## [TASK DIRECTIONS]
All of the records need to be retyped exactly, with no line dropped.

Collected data

____________

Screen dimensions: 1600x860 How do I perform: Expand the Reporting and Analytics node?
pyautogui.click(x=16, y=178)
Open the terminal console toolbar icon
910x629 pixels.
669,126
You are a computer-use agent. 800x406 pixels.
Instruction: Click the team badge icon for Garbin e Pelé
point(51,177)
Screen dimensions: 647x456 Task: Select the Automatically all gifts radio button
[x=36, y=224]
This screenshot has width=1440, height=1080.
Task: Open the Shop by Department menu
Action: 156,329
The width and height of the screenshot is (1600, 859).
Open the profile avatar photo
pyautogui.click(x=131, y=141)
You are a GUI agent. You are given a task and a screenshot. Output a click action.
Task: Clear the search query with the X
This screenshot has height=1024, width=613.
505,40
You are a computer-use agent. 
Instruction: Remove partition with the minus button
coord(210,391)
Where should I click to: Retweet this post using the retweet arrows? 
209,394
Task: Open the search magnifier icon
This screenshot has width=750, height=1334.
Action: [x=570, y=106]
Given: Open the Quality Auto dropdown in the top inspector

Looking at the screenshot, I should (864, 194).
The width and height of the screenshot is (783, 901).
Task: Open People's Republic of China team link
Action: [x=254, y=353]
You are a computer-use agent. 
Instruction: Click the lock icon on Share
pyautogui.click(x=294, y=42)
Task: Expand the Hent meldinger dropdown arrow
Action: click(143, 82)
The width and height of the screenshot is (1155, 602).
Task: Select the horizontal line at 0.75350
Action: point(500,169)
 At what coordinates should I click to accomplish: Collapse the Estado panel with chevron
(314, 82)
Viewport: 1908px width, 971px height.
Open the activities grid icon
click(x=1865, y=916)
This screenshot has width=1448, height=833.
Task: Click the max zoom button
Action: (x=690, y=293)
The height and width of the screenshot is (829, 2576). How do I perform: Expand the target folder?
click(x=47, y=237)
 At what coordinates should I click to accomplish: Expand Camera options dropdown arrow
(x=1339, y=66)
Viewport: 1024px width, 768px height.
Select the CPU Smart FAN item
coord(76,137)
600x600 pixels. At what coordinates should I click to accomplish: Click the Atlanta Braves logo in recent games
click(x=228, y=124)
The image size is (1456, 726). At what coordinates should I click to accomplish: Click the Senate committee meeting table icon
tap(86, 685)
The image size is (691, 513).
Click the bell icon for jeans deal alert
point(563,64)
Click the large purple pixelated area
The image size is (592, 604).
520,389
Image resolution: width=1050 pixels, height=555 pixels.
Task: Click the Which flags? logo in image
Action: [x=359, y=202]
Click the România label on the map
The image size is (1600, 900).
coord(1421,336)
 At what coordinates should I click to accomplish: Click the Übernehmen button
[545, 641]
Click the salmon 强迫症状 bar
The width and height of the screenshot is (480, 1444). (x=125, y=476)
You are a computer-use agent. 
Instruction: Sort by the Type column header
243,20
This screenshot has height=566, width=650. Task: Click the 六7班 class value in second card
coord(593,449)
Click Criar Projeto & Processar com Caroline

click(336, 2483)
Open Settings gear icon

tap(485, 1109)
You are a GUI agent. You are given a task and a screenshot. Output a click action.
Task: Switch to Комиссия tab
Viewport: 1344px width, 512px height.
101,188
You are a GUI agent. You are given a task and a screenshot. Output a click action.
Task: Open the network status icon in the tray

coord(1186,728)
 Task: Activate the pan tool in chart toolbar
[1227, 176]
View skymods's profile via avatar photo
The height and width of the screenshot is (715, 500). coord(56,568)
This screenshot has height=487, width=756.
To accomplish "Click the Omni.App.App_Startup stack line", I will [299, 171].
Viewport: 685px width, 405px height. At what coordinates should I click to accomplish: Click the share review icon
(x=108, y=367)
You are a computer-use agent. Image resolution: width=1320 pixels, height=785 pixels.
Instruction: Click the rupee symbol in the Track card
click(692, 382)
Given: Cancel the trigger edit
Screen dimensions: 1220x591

____________

## [TASK RESULT]
Screen dimensions: 1600x860 How do I perform: Expand the Reporting and Analytics node?
pyautogui.click(x=16, y=178)
Open the terminal console toolbar icon
910x629 pixels.
669,126
You are a computer-use agent. 800x406 pixels.
Instruction: Click the team badge icon for Garbin e Pelé
point(51,177)
Screen dimensions: 647x456 Task: Select the Automatically all gifts radio button
[x=36, y=224]
This screenshot has width=1440, height=1080.
Task: Open the Shop by Department menu
Action: 156,329
The width and height of the screenshot is (1600, 859).
Open the profile avatar photo
pyautogui.click(x=131, y=141)
You are a GUI agent. You are given a task and a screenshot. Output a click action.
Task: Clear the search query with the X
This screenshot has height=1024, width=613.
505,40
You are a computer-use agent. 
Instruction: Remove partition with the minus button
coord(210,391)
Where should I click to: Retweet this post using the retweet arrows? 
209,394
Task: Open the search magnifier icon
This screenshot has width=750, height=1334.
Action: [x=570, y=106]
Given: Open the Quality Auto dropdown in the top inspector

Looking at the screenshot, I should (864, 194).
The width and height of the screenshot is (783, 901).
Task: Open People's Republic of China team link
Action: [x=254, y=353]
You are a computer-use agent. 
Instruction: Click the lock icon on Share
pyautogui.click(x=294, y=42)
Task: Expand the Hent meldinger dropdown arrow
Action: click(143, 82)
The width and height of the screenshot is (1155, 602).
Task: Select the horizontal line at 0.75350
Action: point(500,169)
 At what coordinates should I click to accomplish: Collapse the Estado panel with chevron
(314, 82)
Viewport: 1908px width, 971px height.
Open the activities grid icon
click(x=1865, y=916)
This screenshot has width=1448, height=833.
Task: Click the max zoom button
Action: (x=690, y=293)
The height and width of the screenshot is (829, 2576). How do I perform: Expand the target folder?
click(x=47, y=237)
 At what coordinates should I click to accomplish: Expand Camera options dropdown arrow
(x=1339, y=66)
Viewport: 1024px width, 768px height.
Select the CPU Smart FAN item
coord(76,137)
600x600 pixels. At what coordinates should I click to accomplish: Click the Atlanta Braves logo in recent games
click(x=228, y=124)
The image size is (1456, 726). At what coordinates should I click to accomplish: Click the Senate committee meeting table icon
tap(86, 685)
The image size is (691, 513).
Click the bell icon for jeans deal alert
point(563,64)
Click the large purple pixelated area
The image size is (592, 604).
520,389
Image resolution: width=1050 pixels, height=555 pixels.
Task: Click the Which flags? logo in image
Action: [x=359, y=202]
Click the România label on the map
The image size is (1600, 900).
coord(1421,336)
 At what coordinates should I click to accomplish: Click the Übernehmen button
[545, 641]
Click the salmon 强迫症状 bar
The width and height of the screenshot is (480, 1444). (x=125, y=476)
You are a computer-use agent. 
Instruction: Sort by the Type column header
243,20
This screenshot has height=566, width=650. Task: Click the 六7班 class value in second card
coord(593,449)
Click Criar Projeto & Processar com Caroline

click(336, 2483)
Open Settings gear icon

tap(485, 1109)
You are a GUI agent. You are given a task and a screenshot. Output a click action.
Task: Switch to Комиссия tab
Viewport: 1344px width, 512px height.
101,188
You are a GUI agent. You are given a task and a screenshot. Output a click action.
Task: Open the network status icon in the tray

coord(1186,728)
 Task: Activate the pan tool in chart toolbar
[1227, 176]
View skymods's profile via avatar photo
The height and width of the screenshot is (715, 500). coord(56,568)
This screenshot has height=487, width=756.
To accomplish "Click the Omni.App.App_Startup stack line", I will [299, 171].
Viewport: 685px width, 405px height. At what coordinates should I click to accomplish: Click the share review icon
(x=108, y=367)
You are a computer-use agent. Image resolution: width=1320 pixels, height=785 pixels.
Instruction: Click the rupee symbol in the Track card
click(692, 382)
Given: Cancel the trigger edit
Screen dimensions: 1220x591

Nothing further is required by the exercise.